Donna H. in Nashville here. Working on a manufacturing client with 850 kW peak demand who's considering switching from TVA Schedule MSB to GSA-3. The demand charge structures are completely different - MSB has seasonal tiers while GSA-3 is flat rate year-round. Anyone have a good Excel template for modeling these side by side?
Excel model for comparing demand charge structures?
Jeff C. also in Nashville - I've been down this road with TVA comparisons! The tricky part is MSB has that weird summer demand ratchet that carries forward for 11 months. You need to model at least 2 years of billing to see the real impact. I built a model that pulls in 15-minute interval data if you have it.
Randy Dawson here. This is exactly the kind of analysis where the details matter enormously. TVA's MSB schedule has that 80% ratchet provision that trips up a lot of people. The summer peak demand (June-September) gets locked in at 80% minimum through the following May. For your 850 kW customer, if they hit 850 kW in July, they're paying demand charges on at least 680 kW every month until next summer even if actual usage drops to 400 kW. Make sure your Excel model accounts for this ratchet mechanism because it can completely change the economics of the rate comparison.
Brenda J. from Birmingham - we deal with similar issues with Alabama Power. Randy's absolutely right about those ratchet provisions being killers. One thing I add to my models is a sensitivity analysis - what happens if demand varies by +/- 15% from historical averages? Manufacturing clients especially can have equipment changes that affect their load profile.

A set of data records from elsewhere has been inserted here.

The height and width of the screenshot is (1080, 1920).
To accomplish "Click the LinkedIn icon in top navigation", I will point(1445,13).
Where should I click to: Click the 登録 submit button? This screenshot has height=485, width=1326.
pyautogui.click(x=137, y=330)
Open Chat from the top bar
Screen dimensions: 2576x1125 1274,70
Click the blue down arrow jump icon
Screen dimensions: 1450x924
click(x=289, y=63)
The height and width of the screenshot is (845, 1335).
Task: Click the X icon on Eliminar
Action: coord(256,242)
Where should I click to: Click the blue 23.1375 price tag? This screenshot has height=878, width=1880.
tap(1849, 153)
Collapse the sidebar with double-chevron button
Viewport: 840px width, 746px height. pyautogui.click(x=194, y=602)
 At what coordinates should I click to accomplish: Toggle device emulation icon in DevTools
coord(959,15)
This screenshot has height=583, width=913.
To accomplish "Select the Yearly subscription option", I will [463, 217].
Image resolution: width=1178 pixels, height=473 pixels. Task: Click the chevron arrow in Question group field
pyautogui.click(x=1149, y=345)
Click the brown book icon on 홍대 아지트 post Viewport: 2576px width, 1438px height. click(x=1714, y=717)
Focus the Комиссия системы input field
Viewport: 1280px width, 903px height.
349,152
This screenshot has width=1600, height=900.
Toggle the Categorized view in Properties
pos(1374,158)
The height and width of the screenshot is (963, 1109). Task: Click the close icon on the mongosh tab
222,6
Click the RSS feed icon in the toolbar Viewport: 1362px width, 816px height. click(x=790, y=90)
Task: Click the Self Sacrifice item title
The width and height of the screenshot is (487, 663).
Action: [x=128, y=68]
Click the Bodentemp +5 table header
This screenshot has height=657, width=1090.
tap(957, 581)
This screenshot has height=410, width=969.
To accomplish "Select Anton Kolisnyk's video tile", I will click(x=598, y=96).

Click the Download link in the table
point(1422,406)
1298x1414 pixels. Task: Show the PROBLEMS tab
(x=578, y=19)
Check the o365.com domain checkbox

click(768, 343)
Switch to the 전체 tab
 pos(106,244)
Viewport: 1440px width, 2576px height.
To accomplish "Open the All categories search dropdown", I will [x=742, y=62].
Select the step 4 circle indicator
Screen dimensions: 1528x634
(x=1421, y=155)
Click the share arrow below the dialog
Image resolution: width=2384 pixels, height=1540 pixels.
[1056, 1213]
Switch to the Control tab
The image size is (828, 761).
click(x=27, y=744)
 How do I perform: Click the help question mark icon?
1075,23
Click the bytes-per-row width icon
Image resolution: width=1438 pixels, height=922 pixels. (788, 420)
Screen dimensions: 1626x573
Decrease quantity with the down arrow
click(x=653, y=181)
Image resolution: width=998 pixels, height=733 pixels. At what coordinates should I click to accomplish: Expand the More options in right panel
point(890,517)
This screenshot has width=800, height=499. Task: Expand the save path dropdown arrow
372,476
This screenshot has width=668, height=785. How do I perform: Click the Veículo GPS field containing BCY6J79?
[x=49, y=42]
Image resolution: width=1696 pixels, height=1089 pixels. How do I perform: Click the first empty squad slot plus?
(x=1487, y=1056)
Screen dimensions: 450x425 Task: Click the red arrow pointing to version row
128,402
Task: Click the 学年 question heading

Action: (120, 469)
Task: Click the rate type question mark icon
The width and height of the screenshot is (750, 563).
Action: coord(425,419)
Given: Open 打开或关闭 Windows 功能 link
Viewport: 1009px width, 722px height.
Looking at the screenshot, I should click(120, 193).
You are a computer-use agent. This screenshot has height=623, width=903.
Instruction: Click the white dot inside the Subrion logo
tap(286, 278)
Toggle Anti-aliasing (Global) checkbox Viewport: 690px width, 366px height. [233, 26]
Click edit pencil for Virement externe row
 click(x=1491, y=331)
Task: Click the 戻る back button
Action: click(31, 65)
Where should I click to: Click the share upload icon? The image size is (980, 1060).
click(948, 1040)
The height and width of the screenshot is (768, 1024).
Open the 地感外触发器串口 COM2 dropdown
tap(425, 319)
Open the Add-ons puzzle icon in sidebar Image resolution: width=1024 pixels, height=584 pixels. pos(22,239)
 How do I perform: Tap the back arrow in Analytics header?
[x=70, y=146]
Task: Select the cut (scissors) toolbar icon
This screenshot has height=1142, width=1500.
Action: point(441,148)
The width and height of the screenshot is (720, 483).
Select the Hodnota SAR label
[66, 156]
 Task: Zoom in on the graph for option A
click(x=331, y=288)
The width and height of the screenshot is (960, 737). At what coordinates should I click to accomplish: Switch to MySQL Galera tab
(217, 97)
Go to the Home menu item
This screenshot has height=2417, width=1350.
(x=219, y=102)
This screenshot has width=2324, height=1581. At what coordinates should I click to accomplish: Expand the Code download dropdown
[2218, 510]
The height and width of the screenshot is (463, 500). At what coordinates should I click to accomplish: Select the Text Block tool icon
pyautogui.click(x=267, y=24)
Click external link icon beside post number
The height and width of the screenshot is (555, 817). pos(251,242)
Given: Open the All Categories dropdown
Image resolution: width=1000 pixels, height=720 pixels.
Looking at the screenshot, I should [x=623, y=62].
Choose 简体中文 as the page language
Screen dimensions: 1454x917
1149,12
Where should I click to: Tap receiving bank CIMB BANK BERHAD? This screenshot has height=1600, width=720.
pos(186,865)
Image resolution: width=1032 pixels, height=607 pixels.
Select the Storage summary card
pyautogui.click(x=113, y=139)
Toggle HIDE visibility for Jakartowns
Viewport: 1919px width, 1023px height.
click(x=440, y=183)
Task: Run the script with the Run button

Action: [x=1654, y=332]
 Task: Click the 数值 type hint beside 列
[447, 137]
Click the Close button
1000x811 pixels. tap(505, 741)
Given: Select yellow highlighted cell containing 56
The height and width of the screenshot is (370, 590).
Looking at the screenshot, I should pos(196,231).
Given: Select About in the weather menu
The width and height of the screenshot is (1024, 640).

Thomas B. in Charleston - don't forget about power factor adjustments in your model! TVA has pretty strict PF requirements and penalties can add up fast for inductive loads. Also check if your client qualifies for any economic development riders that might affect the base rates.
Great points everyone! Jeff, I'd love to see how you structure the ratchet calculations. Thomas, good catch on power factor - this client runs a lot of motors so that could definitely impact things. Randy, that 80% ratchet is brutal, I'm seeing it would cost them an extra $18K over the winter months based on their summer peak.
Anita W. from Fargo - we don't have TVA up here but similar concept with Minnkota Power. One trick I learned is to graph the monthly demand charges visually in Excel rather than just looking at totals. Sometimes you can spot seasonal patterns that suggest load management opportunities that offset rate differences.
Donna, I'll email you my TVA template through the forum system. It's got tabs for MSB, GSA-1, GSA-3, and a comparison summary that shows breakeven points. The ratchet calc is in column M with conditional formatting to highlight when it's kicking in.